## Work request
Below are entries with pictures in them. Output exactly the lines starting at the line with "You are a computer-use" and ending at the line with "Open the table column settings gear", both included, but not the pictures.

## Exercise input
╭──

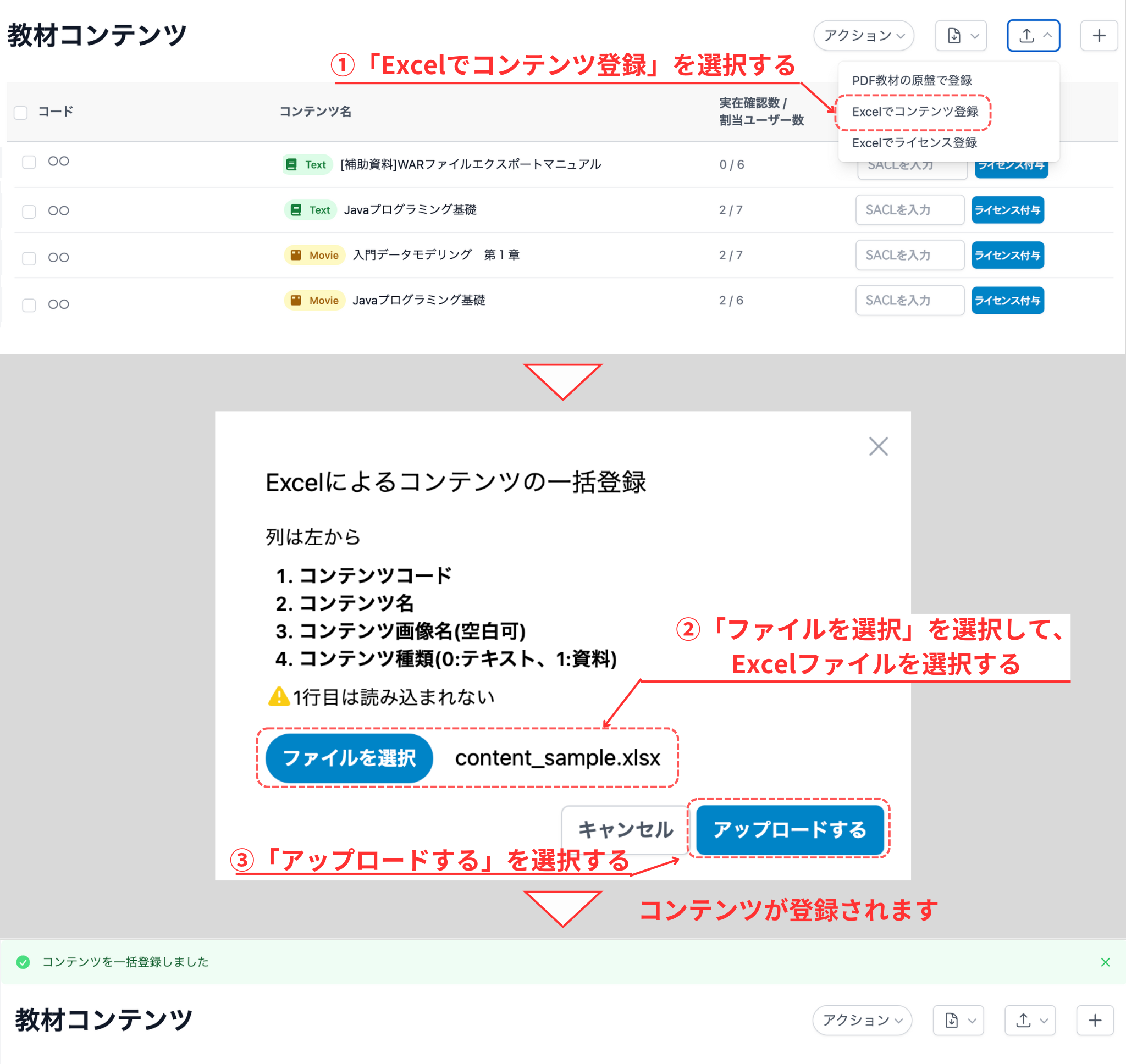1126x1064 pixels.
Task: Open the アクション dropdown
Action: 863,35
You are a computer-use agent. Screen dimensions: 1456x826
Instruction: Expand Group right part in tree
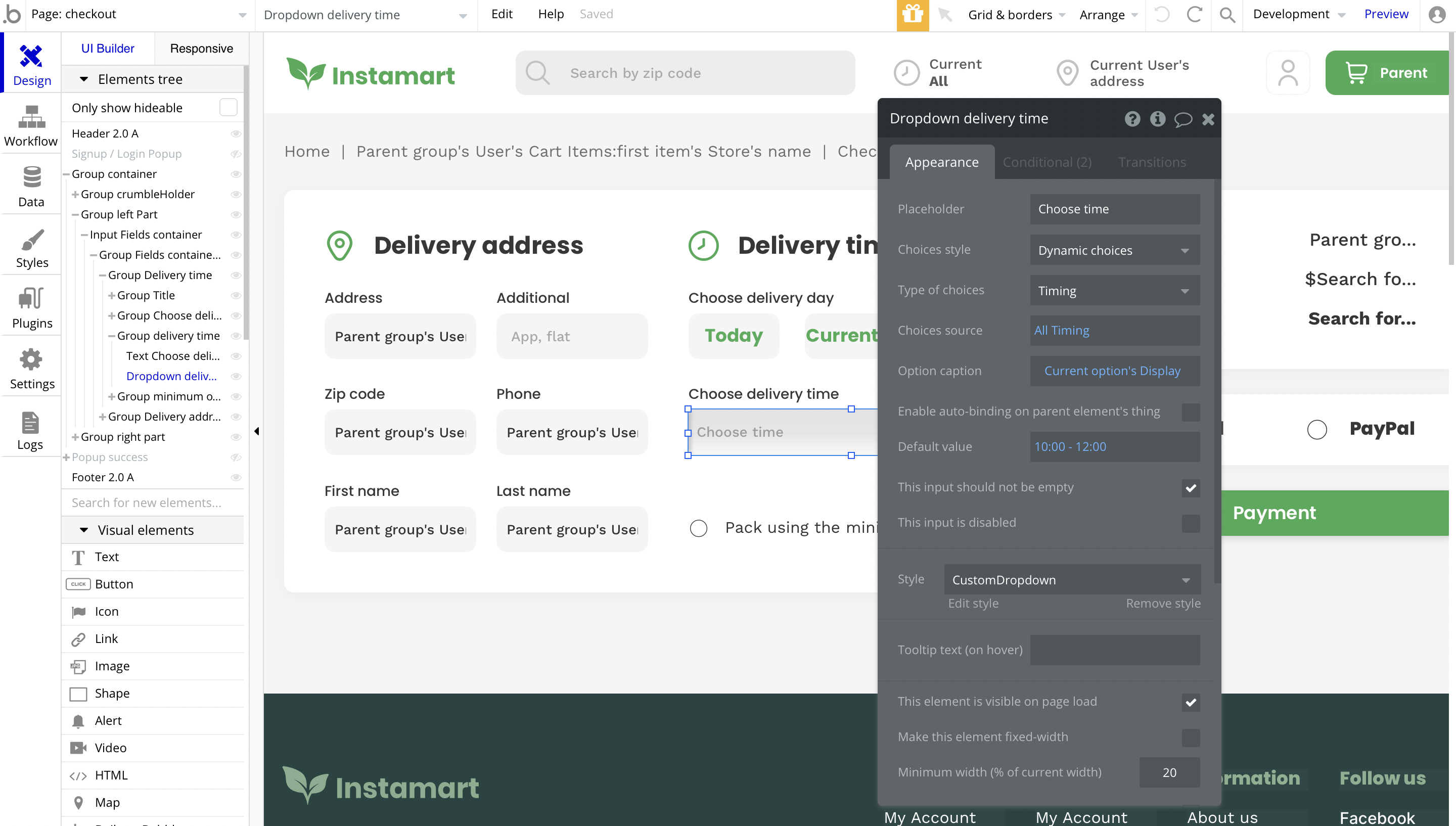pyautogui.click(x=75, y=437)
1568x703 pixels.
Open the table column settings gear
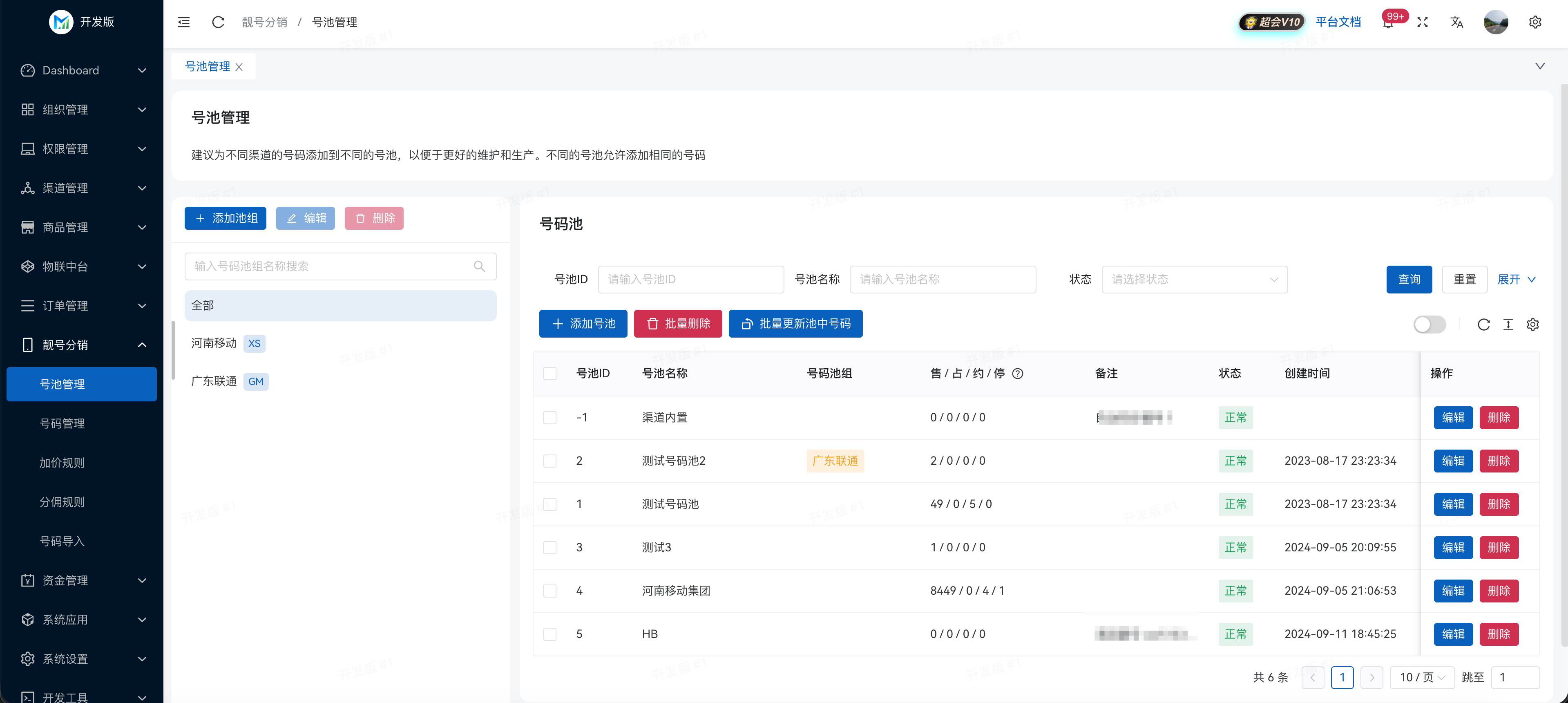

╰──
╭──

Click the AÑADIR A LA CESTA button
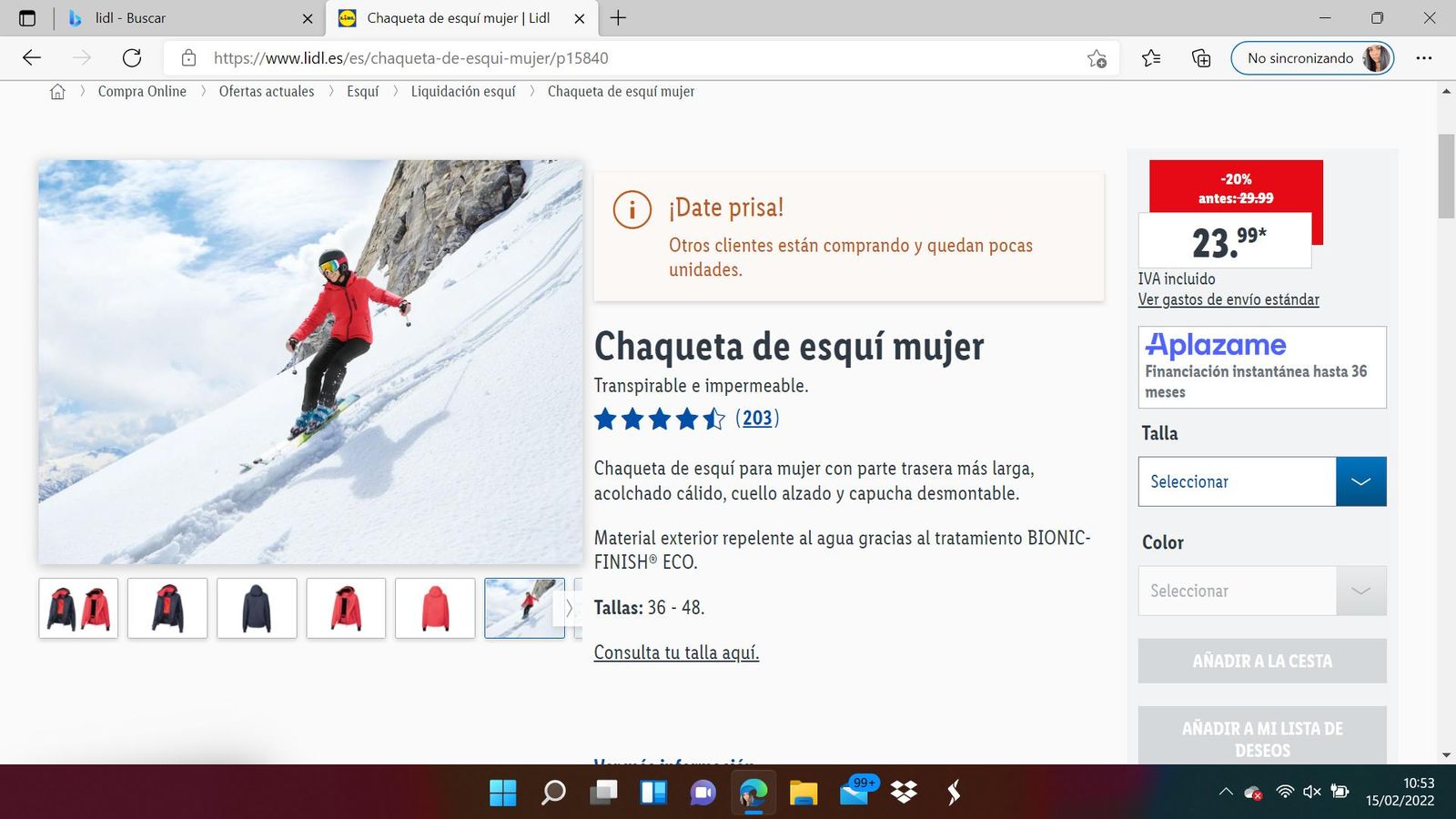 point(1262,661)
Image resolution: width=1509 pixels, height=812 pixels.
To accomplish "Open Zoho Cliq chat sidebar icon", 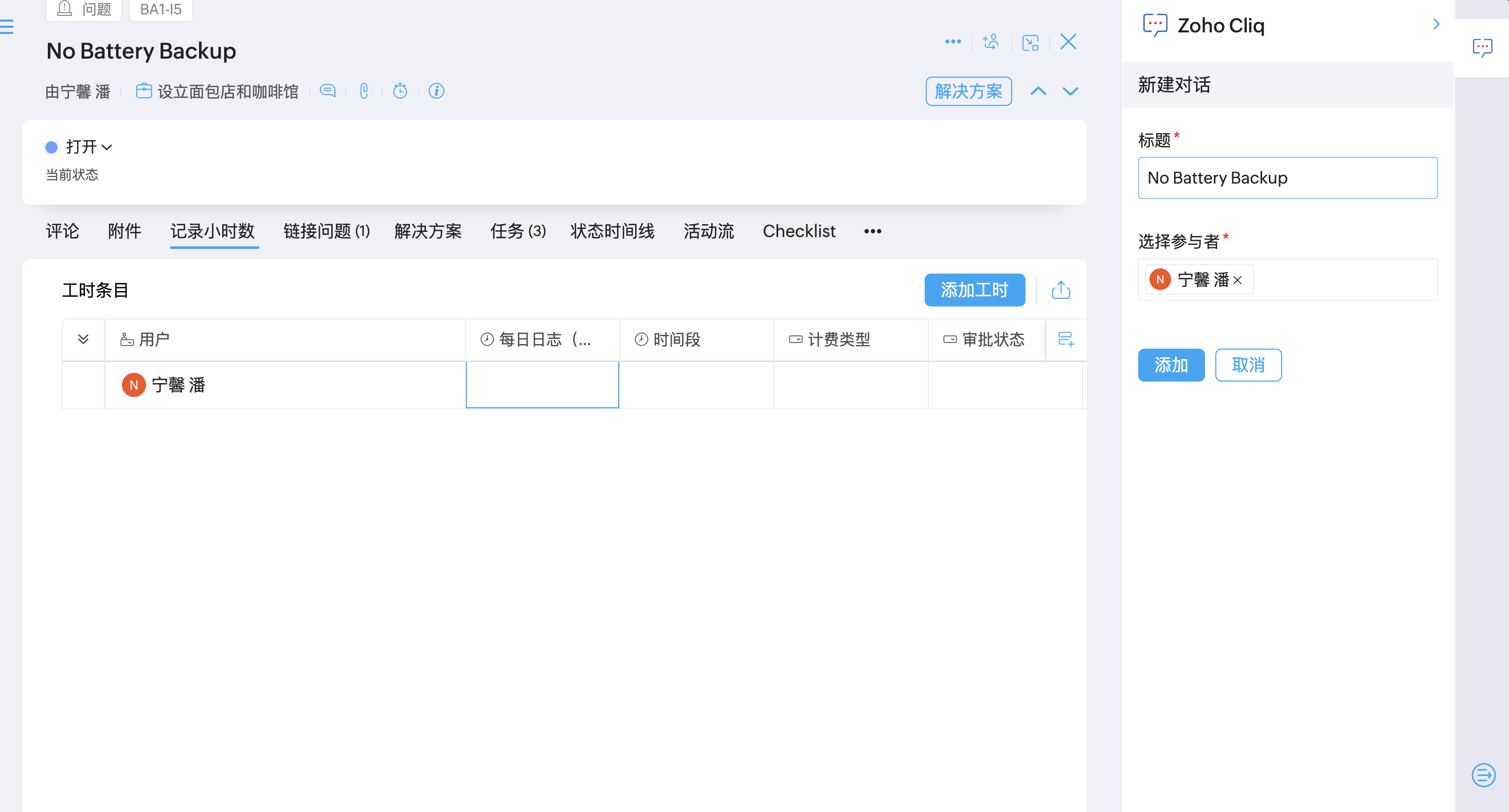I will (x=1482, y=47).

╰──

## Output for this exercise
You are a computer-use agent. Screen dimensions: 1456x826
Instruction: Expand Group right part in tree
pyautogui.click(x=75, y=437)
1568x703 pixels.
Open the table column settings gear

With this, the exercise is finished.